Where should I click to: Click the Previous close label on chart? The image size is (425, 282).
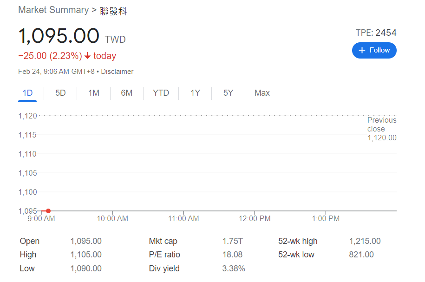point(382,125)
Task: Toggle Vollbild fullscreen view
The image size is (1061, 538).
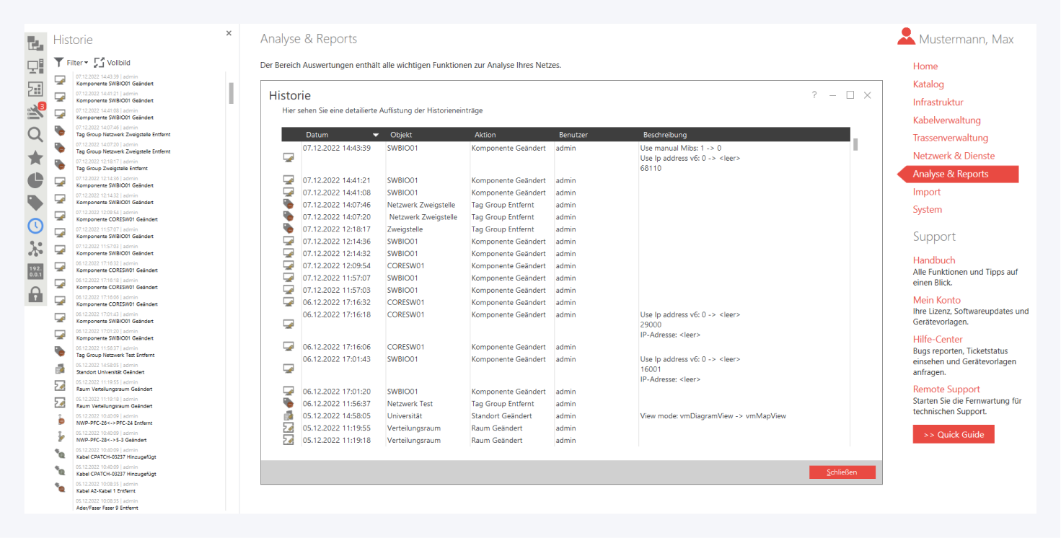Action: point(113,63)
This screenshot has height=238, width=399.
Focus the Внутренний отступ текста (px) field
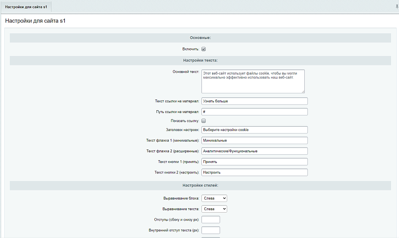[211, 230]
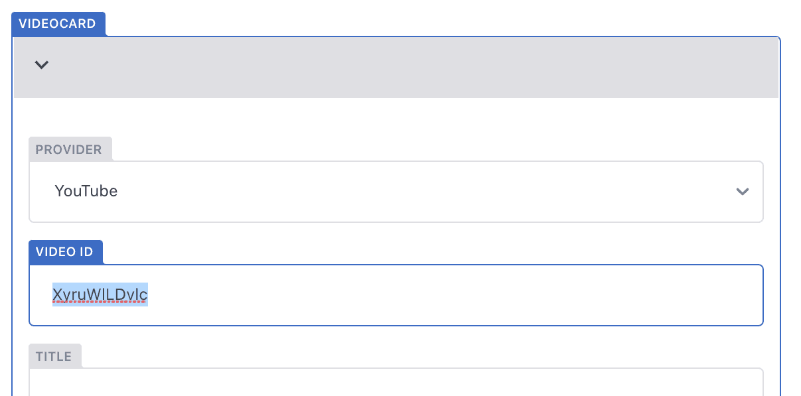801x396 pixels.
Task: Click the VIDEOCARD label tab
Action: 58,24
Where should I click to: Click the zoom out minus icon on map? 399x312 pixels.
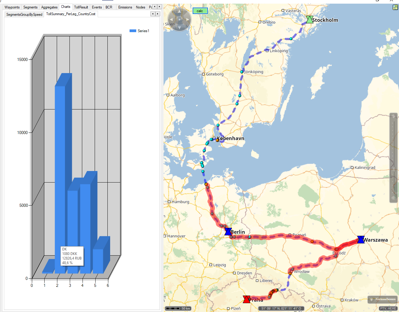(x=394, y=198)
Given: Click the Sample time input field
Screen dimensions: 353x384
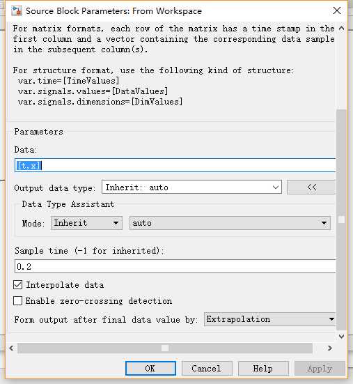Looking at the screenshot, I should tap(175, 266).
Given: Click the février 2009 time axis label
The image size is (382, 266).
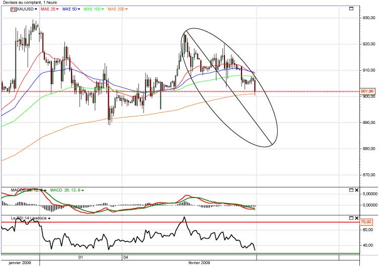Looking at the screenshot, I should 199,262.
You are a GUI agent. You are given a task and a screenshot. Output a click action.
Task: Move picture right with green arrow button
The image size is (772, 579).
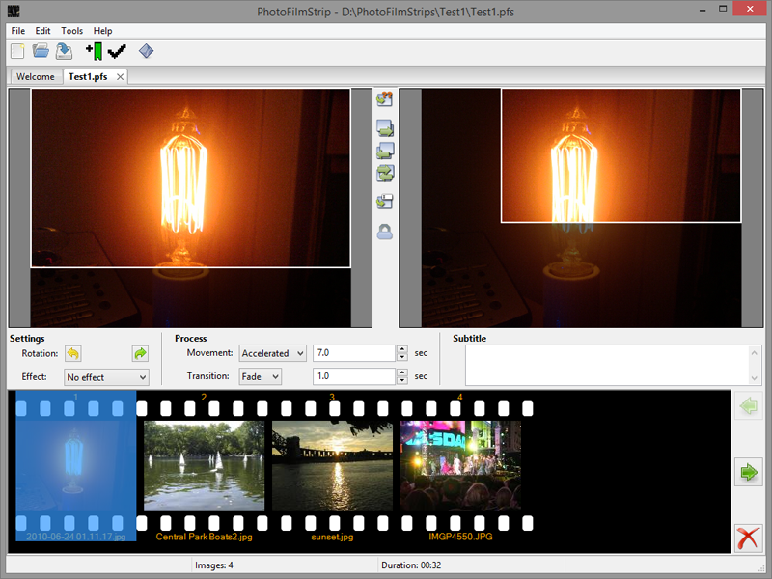(x=748, y=473)
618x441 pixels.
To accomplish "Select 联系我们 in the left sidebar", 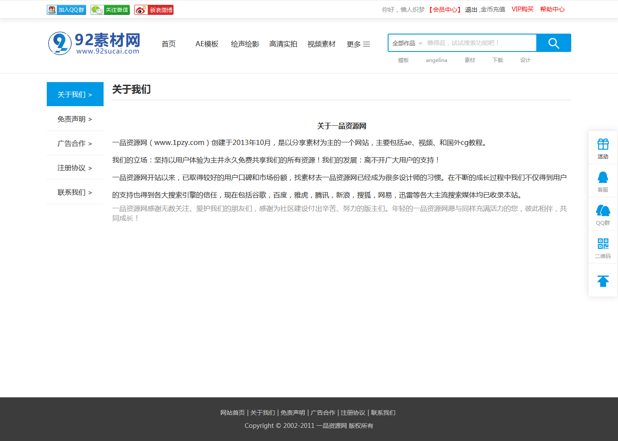I will pyautogui.click(x=75, y=192).
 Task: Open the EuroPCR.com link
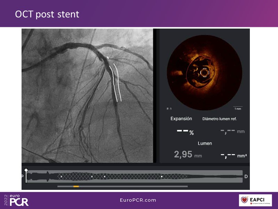coord(138,200)
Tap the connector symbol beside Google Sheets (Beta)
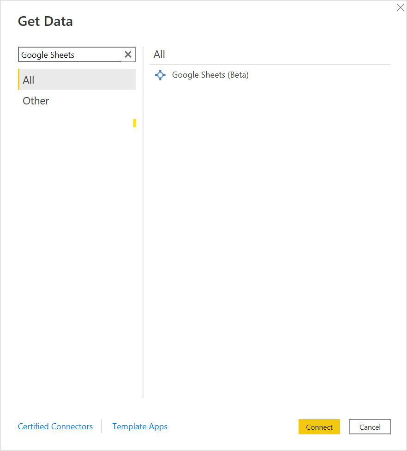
***
## Work request
Each line above that falls between the line with "Focus the Внутренний отступ текста (px) field" and the line with "Given: Click the Sample time input field" should be printed exactly, together with those two lines, but the pictures should not.

## Solution below
Focus the Внутренний отступ текста (px) field
[211, 230]
801x396 pixels.
Task: Click the VIDEOCARD label tab
Action: 58,24
Where should I click to: Click the zoom out minus icon on map? 399x312 pixels.
(x=394, y=198)
Given: Click the Sample time input field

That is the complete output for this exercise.